**Extrait du document**

Batailles choisies #675

Ça y est, je suis assaillie par le doute qui se glisse dans la question “qui suis-je?”. Syndrome de l’imposteur, crise de la quarantaine, peur de la page blanche, ras-le-bol du petit prof, vide post-accouchement? Mais en fait, je suis écrivaine ou non? Et si j’avais tout raté? 🚣‍♀️


 

J’ai échoué. 

J’ai raté, voilà.

Je ne suis personne.

En tout cas, je ne suis pas écrivaine.

Ou bien écrivaine du dimanche. 


Un sentiment d’échec laisse en moi son goût amer. 

J’ai l’impression collante d’avoir pris un chemin qui m’a éloigné irrémédiablement de la réussite littéraire. Je me sens perdue, vidée, lésée, trompée, désillusionnée, tout à la fois et un peu plus encore.

Pourtant, j’essaie, j’essaie, de l’emprunter ce chemin; de la suivre, cette pente; de le descendre, ce cours d’eau. Je pagaie, plutôt non je rame, plutôt non je galère, et je me sens tout de même entraînée loin des rives riantes et vers l’oubli des grandes profondeurs.    


Oui, je viens d’écrire un livre, un gros livre, qui a demandé un travail intense, qui m’a formidablement enrichie et qui a pris le chemin d’une diffusion que je n’aurais à peine pu espérer...

Mais…

Mais le fourmillement des projets littéraires, petits, puissants, pétillants, d’il y a à peine cinq ans, s’est tu. 

Mais mon deuxième roman est en plan depuis des mois, des années même.

Mais mon blog n’a jamais trouvé de large public.

**Enregistrements**
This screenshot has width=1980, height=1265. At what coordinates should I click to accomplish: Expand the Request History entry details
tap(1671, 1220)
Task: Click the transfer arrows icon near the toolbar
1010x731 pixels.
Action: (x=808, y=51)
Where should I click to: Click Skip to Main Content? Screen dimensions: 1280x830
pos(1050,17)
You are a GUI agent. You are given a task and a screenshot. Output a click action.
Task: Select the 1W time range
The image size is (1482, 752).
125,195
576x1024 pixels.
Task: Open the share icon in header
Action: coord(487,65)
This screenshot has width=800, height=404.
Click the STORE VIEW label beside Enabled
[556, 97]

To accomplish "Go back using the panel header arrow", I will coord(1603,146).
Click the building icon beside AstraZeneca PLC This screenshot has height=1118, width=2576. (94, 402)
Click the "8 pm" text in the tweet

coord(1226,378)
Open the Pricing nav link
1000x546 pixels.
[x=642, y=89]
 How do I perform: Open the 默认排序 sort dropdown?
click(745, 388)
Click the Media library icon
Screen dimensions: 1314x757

**Consigne A**
Répondez à ces questions d'après le texte sur le doute d'écrivaine :
(i) Qu'a demandé le livre que la narratrice vient d'écrire ?
(ii) Depuis combien de temps son deuxième roman est-il en plan ?
(iii) Qu'est-ce qui n'a jamais trouvé de large public ?
**Consigne B**
Dans le texte sur le doute d'écrivaine, la narratrice vient d'écrire un gros livre bien diffusé. Expliquez en une à trois phrases pourquoi elle garde malgré tout un sentiment d'échec.
**Consigne C**
Poursuivez, s'il vous plaît, le texte sur le doute d'écrivaine à partir de sa dernière phrase.

**Réponse attendue A**
(i) Un travail intense.
(ii) Depuis des mois, des années même.
(iii) Son blog.

**Réponse attendue B**
Le fourmillement de projets littéraires qu'elle avait il y a à peine cinq ans s'est tu. Son deuxième roman est en plan depuis des mois, voire des années. De plus, son blog n'a jamais trouvé de large public.

**Réponse attendue C**
Mais j’ai l’impression de m’accrocher à l’écriture de Batailles choisies comme à une bouée, sans pour autant y mettre le cœur et l'énergie nécessaire pour que les textes vaillent la peine d’être lus, partagés, adorés. 


Ça ne décolle pas.

Ça en reste là.

J’aurai quarante ans et je n’ai pas décollé.

J’aurai quarante ans dans quelques mois et je ne suis pas arrivée à être une jeune écrivaine pleine de promesses. J’ai vieilli avant même d’avoir percé. 

Parfois, tout ce que je veux en tant qu’autrice, c’est avoir l’impression que ça avance - même à petits pas, même pas à pas, même en faisant les cent pas si à un moment, je pourrai enfin sauter le pas d’un peu de reconnaissance littéraire.

Mais non.

J’ai plutôt l’impression que c’est un pas en avant, deux en arrière. 


C’est donc comme ça qu’on sort de la carrière littéraire, qu’on a été artiste dans sa jeunesse mais qu’on ne l’est plus, aujourd’hui?

Et qu’est-ce qui m’a poussé dans les chutes d’eau, alors?

Bien sûr, j’aimerais dire que les coupables sont mes enfants, qu’ils m’ont mangé tout mon temps libre, toute mon énergie, tout mon désir d’écrire, d’exister par moi-même. Sauf que ce sont eux aussi qui me poussent à grandir, à mûrir, eux qui me donnent la matière de ma vie et de mes livres, eux qui m’enrichissent plutôt que m’appauvrissent.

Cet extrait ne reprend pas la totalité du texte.